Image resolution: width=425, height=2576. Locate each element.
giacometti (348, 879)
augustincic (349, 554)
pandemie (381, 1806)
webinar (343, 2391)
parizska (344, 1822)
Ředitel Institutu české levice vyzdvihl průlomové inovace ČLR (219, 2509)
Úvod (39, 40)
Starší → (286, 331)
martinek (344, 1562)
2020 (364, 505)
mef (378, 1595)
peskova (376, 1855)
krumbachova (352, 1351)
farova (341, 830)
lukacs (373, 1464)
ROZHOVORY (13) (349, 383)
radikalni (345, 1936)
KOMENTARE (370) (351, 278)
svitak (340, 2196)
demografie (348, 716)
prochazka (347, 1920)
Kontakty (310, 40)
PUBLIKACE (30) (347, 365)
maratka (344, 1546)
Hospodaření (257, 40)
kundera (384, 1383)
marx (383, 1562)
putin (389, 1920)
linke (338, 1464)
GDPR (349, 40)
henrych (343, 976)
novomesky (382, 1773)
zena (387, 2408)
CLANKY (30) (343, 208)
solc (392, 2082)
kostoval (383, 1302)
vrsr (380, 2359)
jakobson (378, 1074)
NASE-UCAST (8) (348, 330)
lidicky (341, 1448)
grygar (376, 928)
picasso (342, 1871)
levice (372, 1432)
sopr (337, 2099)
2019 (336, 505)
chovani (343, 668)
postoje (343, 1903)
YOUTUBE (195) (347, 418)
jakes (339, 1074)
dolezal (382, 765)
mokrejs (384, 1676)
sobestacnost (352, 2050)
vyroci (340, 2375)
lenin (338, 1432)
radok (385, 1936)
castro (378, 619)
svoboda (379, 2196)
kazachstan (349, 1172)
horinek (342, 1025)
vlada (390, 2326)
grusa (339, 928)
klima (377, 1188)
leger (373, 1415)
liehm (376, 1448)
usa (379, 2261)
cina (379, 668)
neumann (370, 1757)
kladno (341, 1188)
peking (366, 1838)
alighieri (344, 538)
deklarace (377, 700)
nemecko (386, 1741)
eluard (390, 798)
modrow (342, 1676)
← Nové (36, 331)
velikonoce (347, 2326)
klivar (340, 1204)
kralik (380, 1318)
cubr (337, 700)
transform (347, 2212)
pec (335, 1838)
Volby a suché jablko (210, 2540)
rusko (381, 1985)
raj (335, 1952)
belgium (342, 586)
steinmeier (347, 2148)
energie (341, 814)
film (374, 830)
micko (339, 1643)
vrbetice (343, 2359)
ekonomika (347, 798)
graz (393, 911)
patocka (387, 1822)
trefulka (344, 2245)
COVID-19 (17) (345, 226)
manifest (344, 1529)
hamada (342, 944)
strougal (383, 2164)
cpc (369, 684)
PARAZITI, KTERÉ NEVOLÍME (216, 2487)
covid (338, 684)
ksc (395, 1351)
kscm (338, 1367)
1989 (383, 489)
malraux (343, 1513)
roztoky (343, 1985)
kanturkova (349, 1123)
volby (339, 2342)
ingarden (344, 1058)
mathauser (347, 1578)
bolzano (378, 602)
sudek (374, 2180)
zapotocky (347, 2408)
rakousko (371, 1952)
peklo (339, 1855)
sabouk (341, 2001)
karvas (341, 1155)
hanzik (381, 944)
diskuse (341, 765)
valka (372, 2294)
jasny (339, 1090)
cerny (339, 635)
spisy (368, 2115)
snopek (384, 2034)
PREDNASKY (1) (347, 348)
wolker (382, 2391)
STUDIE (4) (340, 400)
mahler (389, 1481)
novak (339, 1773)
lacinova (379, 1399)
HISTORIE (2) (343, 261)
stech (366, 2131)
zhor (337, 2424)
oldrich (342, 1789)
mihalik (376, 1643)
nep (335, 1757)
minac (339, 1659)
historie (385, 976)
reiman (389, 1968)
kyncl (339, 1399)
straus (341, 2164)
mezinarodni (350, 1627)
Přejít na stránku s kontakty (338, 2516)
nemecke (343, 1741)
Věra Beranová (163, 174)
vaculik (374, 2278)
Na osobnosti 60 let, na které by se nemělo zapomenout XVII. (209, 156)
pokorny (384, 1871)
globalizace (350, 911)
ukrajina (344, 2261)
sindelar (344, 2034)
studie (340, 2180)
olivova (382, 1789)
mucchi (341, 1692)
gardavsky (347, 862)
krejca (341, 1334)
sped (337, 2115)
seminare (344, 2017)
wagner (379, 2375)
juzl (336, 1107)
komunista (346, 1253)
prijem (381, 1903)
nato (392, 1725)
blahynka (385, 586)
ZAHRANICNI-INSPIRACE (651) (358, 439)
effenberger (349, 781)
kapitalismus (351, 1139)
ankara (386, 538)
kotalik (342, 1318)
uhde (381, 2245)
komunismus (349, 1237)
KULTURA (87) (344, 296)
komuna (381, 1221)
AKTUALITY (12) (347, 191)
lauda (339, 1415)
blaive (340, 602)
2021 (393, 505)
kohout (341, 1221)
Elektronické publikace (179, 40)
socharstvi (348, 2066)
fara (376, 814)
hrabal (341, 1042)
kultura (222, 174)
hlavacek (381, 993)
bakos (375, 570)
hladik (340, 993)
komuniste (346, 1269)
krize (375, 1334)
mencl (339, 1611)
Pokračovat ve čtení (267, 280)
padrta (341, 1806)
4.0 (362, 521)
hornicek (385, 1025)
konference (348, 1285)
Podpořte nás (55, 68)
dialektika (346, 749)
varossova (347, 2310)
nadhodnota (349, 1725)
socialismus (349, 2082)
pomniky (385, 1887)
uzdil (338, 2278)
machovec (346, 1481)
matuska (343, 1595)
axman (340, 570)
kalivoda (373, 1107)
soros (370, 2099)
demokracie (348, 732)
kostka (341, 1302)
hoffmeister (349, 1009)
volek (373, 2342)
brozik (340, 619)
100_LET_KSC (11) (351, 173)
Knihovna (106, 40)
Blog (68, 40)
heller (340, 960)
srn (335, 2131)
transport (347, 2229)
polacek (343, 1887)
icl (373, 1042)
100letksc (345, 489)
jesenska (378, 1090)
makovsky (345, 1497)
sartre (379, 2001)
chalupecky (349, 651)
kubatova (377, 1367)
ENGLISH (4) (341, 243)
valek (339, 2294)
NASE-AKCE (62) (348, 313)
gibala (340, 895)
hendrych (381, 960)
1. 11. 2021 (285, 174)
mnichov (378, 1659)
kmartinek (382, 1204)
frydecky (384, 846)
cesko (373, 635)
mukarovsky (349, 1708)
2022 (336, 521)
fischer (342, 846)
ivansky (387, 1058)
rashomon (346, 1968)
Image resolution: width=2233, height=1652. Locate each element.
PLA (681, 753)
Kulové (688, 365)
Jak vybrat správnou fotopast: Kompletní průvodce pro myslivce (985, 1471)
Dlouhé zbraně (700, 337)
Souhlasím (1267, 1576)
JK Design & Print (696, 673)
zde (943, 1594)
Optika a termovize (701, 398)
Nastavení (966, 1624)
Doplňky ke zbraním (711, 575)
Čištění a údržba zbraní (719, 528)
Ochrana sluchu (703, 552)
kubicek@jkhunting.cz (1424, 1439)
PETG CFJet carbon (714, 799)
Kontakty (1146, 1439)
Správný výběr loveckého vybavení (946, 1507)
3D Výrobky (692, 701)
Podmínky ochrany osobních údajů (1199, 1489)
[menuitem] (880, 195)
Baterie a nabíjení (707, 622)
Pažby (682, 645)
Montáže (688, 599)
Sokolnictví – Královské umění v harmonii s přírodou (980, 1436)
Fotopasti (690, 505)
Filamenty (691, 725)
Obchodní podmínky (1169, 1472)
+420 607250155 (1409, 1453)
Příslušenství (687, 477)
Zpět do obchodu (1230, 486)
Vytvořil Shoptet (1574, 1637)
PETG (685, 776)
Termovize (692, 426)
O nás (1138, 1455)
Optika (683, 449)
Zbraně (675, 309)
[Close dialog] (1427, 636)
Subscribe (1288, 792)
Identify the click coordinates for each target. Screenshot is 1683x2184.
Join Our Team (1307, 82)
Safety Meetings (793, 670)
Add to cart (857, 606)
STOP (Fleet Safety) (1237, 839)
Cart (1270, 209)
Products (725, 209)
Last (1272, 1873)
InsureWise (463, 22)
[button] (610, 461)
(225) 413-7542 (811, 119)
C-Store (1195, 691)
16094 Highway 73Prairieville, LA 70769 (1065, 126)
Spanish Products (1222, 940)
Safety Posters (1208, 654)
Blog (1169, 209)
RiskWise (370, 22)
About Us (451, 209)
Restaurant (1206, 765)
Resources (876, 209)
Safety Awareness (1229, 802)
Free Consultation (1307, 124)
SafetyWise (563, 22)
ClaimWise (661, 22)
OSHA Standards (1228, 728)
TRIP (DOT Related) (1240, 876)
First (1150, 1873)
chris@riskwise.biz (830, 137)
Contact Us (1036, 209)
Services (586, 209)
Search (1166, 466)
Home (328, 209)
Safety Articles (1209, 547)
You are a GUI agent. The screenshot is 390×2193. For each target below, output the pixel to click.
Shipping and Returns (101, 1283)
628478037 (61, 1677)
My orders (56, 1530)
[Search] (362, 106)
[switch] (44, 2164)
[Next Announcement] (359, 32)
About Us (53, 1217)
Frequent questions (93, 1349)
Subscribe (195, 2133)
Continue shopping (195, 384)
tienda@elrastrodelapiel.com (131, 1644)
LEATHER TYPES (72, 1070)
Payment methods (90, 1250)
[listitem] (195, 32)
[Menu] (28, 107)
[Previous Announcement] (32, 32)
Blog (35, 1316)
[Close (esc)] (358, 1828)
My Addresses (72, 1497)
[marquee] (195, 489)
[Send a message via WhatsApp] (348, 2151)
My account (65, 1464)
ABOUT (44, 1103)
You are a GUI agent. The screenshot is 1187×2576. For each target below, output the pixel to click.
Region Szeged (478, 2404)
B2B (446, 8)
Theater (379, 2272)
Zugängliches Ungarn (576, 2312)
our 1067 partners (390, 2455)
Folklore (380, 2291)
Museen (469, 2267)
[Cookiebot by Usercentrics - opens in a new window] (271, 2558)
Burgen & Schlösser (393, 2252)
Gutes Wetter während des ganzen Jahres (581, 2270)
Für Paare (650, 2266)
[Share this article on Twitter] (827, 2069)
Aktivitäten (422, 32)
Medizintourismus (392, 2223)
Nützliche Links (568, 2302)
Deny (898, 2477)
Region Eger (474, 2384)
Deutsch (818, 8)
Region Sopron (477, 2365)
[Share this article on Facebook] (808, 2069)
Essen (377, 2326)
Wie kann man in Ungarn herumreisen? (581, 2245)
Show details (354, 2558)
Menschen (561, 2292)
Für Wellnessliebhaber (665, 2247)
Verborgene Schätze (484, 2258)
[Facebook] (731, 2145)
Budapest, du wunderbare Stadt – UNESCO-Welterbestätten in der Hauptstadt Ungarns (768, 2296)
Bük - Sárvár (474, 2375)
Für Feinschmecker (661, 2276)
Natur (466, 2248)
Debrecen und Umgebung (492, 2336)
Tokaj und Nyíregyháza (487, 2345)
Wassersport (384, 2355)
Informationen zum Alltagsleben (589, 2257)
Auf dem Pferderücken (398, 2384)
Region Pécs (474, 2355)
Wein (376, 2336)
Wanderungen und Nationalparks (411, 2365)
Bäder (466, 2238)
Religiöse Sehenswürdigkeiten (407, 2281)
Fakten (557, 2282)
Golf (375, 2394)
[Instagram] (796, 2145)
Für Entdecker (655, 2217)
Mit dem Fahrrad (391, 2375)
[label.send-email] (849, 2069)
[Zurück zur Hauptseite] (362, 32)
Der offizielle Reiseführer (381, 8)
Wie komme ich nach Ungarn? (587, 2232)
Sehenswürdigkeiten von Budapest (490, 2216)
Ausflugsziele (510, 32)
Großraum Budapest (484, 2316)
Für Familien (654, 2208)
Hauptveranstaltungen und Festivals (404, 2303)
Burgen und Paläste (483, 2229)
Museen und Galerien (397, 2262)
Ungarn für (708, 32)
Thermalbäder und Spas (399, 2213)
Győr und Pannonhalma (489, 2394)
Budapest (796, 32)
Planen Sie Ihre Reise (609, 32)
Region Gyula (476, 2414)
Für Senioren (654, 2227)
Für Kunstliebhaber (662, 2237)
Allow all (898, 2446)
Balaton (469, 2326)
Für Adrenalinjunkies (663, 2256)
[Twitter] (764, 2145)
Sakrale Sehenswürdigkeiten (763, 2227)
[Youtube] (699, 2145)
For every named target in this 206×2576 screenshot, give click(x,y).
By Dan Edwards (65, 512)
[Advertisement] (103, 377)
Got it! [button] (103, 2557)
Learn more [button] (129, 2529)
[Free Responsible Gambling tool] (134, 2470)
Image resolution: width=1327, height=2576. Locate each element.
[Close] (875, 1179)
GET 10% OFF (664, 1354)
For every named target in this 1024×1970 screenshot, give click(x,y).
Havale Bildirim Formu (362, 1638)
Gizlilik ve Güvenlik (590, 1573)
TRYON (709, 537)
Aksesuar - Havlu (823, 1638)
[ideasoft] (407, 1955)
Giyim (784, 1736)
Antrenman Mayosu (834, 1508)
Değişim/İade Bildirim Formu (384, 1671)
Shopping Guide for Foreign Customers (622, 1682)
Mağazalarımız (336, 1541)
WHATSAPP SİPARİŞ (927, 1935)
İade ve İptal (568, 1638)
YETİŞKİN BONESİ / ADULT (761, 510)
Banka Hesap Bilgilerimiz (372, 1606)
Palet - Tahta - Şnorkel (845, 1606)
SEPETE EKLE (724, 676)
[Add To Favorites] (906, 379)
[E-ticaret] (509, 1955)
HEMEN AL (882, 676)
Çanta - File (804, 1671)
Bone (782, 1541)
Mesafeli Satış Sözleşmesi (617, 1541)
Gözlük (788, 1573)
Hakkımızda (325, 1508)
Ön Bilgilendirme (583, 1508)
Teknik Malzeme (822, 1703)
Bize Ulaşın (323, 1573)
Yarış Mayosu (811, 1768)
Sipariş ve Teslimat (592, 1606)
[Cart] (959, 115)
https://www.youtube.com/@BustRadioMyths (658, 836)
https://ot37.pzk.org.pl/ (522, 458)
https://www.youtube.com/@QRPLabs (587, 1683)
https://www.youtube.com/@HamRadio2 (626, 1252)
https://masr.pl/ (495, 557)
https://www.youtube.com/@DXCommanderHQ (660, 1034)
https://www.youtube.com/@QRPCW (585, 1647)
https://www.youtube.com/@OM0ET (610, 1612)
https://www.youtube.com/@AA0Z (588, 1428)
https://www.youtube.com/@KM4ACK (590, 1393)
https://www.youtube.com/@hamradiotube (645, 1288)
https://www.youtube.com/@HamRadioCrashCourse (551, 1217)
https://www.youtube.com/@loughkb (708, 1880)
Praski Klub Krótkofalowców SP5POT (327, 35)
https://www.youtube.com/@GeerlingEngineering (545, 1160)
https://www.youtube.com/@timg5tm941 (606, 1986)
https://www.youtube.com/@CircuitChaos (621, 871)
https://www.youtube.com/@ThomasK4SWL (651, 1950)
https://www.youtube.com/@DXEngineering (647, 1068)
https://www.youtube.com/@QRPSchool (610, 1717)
• • •
* WORK REQUEST *
Copy the stretch of the records above that runs from the line with "wagner (379, 2375)" through the line with "fara (376, 814)". Both end lines belong in the copy, and nothing else does.

* TASK ANSWER *
wagner (379, 2375)
juzl (336, 1107)
komunista (346, 1253)
prijem (381, 1903)
nato (392, 1725)
blahynka (385, 586)
ZAHRANICNI-INSPIRACE (651) (358, 439)
effenberger (349, 781)
kapitalismus (351, 1139)
ankara (386, 538)
kotalik (342, 1318)
uhde (381, 2245)
komunismus (349, 1237)
KULTURA (87) (344, 296)
komuna (381, 1221)
AKTUALITY (12) (347, 191)
lauda (339, 1415)
blaive (340, 602)
2021 (393, 505)
kohout (341, 1221)
Elektronické publikace (179, 40)
socharstvi (348, 2066)
fara (376, 814)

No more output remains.